Tallinn/Riga.

Estlands Außenminister Sven Mikser ist kein Mann der lauten Töne. Sanfte Stimme, kühl abwägender Blick. Doch wenn es um Russland geht, ist die Botschaft knallhart. Die Bedrohung aus dem Osten sei unverändert hoch, sagt Mikser im Pressesaal des Außenministeriums in der Landeshauptstadt Tallinn. Er erwähnt den Georgienkrieg 2008, die Krim-Annexion 2014. „Die russische Führung ist bereit, militärische Gewalt einzusetzen“, mahnt der 43-Jährige.

Außenminister Sigmar Gabriel (SPD) hört gespannt zu. In einem Interview mit dem estnischen Fernsehsender ETV betont er: „Russland ist ein schwieriges Land.“ Es ist die Tonlage, die er am Mittwoch bei seinem Blitz-Trip nach Estland, Lettland und Litauen überall setzt. Die Sicherheit des Baltikums sei auch die deutsche Sicherheit, lautet sein Mantra. Russland habe gegen das Völkerrecht verstoßen. „Daher sind wir nicht in der Lage, die Sanktionen aufzuheben“, unterstreicht er am Abend in der litauischen Hauptstadt Vilnius. Im Juni letzten Jahres – damals noch Wirtschaftsminister – hatte Gabriel einen schrittweisen Abbau der Strafmaßnahmen ins Spiel gebracht, sollte Moskau im Gegenzug Teile des Minsker Abkommens zur Ukraine erfüllen.

Seine baltischen Amtskollegen und die Regierungschefs danken dem Außenminister diesen neuen russlandkritischen Akzent. In allen Hauptstädten bekommt er zu hören, dass die Luftüberwachung der Nato über dem Baltikum ein wichtiges Signal an Moskau sei. Das Gleiche gilt für den Aufbau von vier Nato-Bataillonen mit jeweils rund 1000 Mann in Estland, Lettland, Litauen und Polen. In Litauen leitet die Bundeswehr den multinationalen Kampfverband. Alle drei Länder rüsten auf und wollen damit die Vorgabe der neuen US-Regierung erfüllen, mindestens zwei Prozent des Bruttoinlandsprodukts in die Verteidigung zu stecken.

Hier widerspricht Gabriel. Das beim Nato-Gipfel in Wales 2014 genannte Zwei-Prozent-Ziel sei lediglich ein Richtwert bis 2024. Der Außenminister macht sich stattdessen für einen „umfassenden Sicherheitsbegriff“ stark, der neben Militärausgaben auch die Bekämpfung von Armut und Hunger in der Welt umfasst.
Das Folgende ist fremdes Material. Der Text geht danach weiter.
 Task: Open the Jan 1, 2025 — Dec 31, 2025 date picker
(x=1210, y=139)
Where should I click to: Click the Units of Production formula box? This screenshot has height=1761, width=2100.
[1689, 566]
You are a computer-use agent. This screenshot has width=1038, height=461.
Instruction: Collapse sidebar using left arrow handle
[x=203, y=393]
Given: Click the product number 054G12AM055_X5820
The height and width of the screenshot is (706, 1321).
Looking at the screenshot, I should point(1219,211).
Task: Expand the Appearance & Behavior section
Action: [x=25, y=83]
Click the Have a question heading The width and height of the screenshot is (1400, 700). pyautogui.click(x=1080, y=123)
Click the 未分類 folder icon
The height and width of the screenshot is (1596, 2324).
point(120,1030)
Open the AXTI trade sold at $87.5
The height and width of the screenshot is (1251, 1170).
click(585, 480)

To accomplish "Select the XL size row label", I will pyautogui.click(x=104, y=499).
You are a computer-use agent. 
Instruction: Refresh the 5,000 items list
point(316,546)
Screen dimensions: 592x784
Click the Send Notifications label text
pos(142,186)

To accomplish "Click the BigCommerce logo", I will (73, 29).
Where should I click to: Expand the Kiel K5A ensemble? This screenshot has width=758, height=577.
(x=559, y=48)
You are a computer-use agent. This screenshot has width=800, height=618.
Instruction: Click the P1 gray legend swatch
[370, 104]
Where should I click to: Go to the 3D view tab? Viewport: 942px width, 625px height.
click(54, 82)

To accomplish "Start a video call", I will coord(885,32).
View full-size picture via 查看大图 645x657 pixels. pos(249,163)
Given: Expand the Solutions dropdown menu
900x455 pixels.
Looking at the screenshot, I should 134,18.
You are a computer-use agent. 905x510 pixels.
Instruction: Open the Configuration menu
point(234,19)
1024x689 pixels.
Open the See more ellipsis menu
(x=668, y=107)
Es klingt wie ein Wahlkampf-Fernduell mit Verteidigungsministerin Ursula von der Leyen. Die CDU-Politikerin sieht Deutschland bei der Zwei-Prozent-Marke in der Plicht. Sie besucht das Baltikum ab diesem Donnerstag, fast zeitgleich mit dem deutschen Chef-Diplomaten.

Die Balten scheint dies nicht zu beunruhigen. Dies hat auch damit zu tun, dass für sie Amerika nach wie vor der entscheidende Sicherheitsanker ist. Auf die Frage, ob der Schmusekurs von US-Präsident Donald Trump Richtung Moskau nicht zu Destabilisierung führen könnte, entgegnet der estnische Außenminister Mikser trocken: „Es gab in der Vergangenheit schon häufiger Bestrebungen Amerikas, die Beziehungen zu Russland zu verbessern. Am Ende folgte Ernüchterung.“

Deutschland hat im Baltikum eine andere Rolle: Es gilt als Schrittmacher für eine starke Europäische Union. „Wir wollen nicht, dass die Integration in der EU zurückgeht“, sagt der lettische Außenminister Edgars Rinkevics bei einer Pressekonferenz in Riga. Da nickt Gabriel und strahlt über das ganze Gesicht.